PATHPING [-n] [-h max_hops] [-g host_list] [-p period]
[-q num_queries] [-w timeout] [-t] [-R] [-r] target_name
-n Don't resolve addresses to hostnames
-h max_hops Max number of hops to search, default=30
-g host_list Loose source route along host-list
up to 9 hosts in dotted decimal notation, separated by spaces.
-p period Wait between pings, default=250 (milliseconds)
-q num_queries Number of queries per hop, default=100
-w timeout Wait timeout for each reply, default is 3000 (milliseconds)
-T Test each hop with Layer-2 priority tags (QoS connectivity)
-R Test if each hop is Resource Reservation Protocol (RSVP) aware
All parameters are Case-Sensitive
Pathping is invaluable for determining which routers or subnets may be having network problems - it displays the degree of packet loss at any given router or link.

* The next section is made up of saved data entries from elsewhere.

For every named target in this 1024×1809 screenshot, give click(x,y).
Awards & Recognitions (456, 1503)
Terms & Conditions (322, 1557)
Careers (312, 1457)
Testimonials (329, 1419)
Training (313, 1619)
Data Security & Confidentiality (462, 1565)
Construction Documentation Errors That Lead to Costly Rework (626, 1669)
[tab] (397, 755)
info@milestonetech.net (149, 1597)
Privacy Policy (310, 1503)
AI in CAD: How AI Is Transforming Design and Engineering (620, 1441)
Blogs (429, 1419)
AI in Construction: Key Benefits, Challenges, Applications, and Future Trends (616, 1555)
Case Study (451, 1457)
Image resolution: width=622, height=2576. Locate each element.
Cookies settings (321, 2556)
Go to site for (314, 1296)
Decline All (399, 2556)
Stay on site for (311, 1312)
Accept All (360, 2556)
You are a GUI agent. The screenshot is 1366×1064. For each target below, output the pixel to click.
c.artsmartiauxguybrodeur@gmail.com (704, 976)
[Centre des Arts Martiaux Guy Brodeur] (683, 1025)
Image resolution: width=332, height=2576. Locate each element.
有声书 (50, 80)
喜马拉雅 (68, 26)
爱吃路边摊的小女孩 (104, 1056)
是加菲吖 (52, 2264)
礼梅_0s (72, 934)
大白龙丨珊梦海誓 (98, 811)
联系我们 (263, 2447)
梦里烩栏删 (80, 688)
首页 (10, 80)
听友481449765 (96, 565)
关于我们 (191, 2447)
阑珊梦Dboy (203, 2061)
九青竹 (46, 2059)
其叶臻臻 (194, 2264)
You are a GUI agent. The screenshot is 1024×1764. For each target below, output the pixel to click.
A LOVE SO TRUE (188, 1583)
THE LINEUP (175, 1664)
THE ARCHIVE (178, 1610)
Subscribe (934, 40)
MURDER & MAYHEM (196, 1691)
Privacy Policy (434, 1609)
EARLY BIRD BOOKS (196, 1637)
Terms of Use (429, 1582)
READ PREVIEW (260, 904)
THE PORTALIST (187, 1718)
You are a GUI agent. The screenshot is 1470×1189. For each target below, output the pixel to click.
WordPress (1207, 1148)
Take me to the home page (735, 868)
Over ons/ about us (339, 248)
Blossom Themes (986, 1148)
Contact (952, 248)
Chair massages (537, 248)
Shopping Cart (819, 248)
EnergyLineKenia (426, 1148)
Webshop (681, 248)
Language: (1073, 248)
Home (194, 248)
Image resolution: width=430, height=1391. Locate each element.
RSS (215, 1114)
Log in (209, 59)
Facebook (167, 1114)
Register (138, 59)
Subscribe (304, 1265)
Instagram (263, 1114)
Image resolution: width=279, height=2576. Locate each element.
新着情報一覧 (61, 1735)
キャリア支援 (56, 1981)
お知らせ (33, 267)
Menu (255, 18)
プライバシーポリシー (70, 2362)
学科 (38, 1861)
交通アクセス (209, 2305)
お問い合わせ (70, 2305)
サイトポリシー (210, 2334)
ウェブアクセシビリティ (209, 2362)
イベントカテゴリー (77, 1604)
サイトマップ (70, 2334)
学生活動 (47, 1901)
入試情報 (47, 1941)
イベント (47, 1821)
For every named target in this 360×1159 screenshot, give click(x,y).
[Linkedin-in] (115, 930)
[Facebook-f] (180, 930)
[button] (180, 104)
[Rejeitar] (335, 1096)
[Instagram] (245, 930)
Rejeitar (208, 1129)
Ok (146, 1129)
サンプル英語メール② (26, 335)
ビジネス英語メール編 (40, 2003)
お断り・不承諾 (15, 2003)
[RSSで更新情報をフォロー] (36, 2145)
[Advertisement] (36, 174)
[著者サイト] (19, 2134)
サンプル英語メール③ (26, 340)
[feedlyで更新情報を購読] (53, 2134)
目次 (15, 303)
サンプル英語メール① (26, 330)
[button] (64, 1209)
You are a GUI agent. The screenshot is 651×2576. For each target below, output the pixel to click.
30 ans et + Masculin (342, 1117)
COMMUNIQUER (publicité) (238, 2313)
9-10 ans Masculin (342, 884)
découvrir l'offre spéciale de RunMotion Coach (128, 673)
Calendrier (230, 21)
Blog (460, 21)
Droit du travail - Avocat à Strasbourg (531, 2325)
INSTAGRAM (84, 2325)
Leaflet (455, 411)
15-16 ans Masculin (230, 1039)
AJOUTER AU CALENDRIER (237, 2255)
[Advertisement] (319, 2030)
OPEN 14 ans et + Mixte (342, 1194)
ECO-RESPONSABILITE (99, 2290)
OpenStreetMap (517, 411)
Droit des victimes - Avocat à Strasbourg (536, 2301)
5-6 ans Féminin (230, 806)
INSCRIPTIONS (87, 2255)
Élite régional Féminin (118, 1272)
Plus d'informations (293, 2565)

Pathping sends multiple Echo Request messages to each router between a source and destination over a period of time and computes aggregate results based on the packets returned from each router.
Pathping performs the equivalent of the tracert command by identifying which routers are on the path.
To avoid network congestion and to minimize the effect of burst losses, pings should be sent at a sufficiently slow pace (not too frequently.)
When -p is specified, pings are sent individually to each intermediate hop. When -w is specified, multiple pings can be sent in parallel. It's therefore possible to choose a Timeout parameter that is less than the wait Period * Number of hops.
Like tracert PathPing uses Internet Control Message Protocol (ICMP) over TCP/IP. Many firewalls will block ICMP traffic by default. If an attacker is able to forge ICMP redirect packets, he or she can alter the routing tables on the host and possibly subvert the security of the host by causing traffic to flow via a path you didn't intend.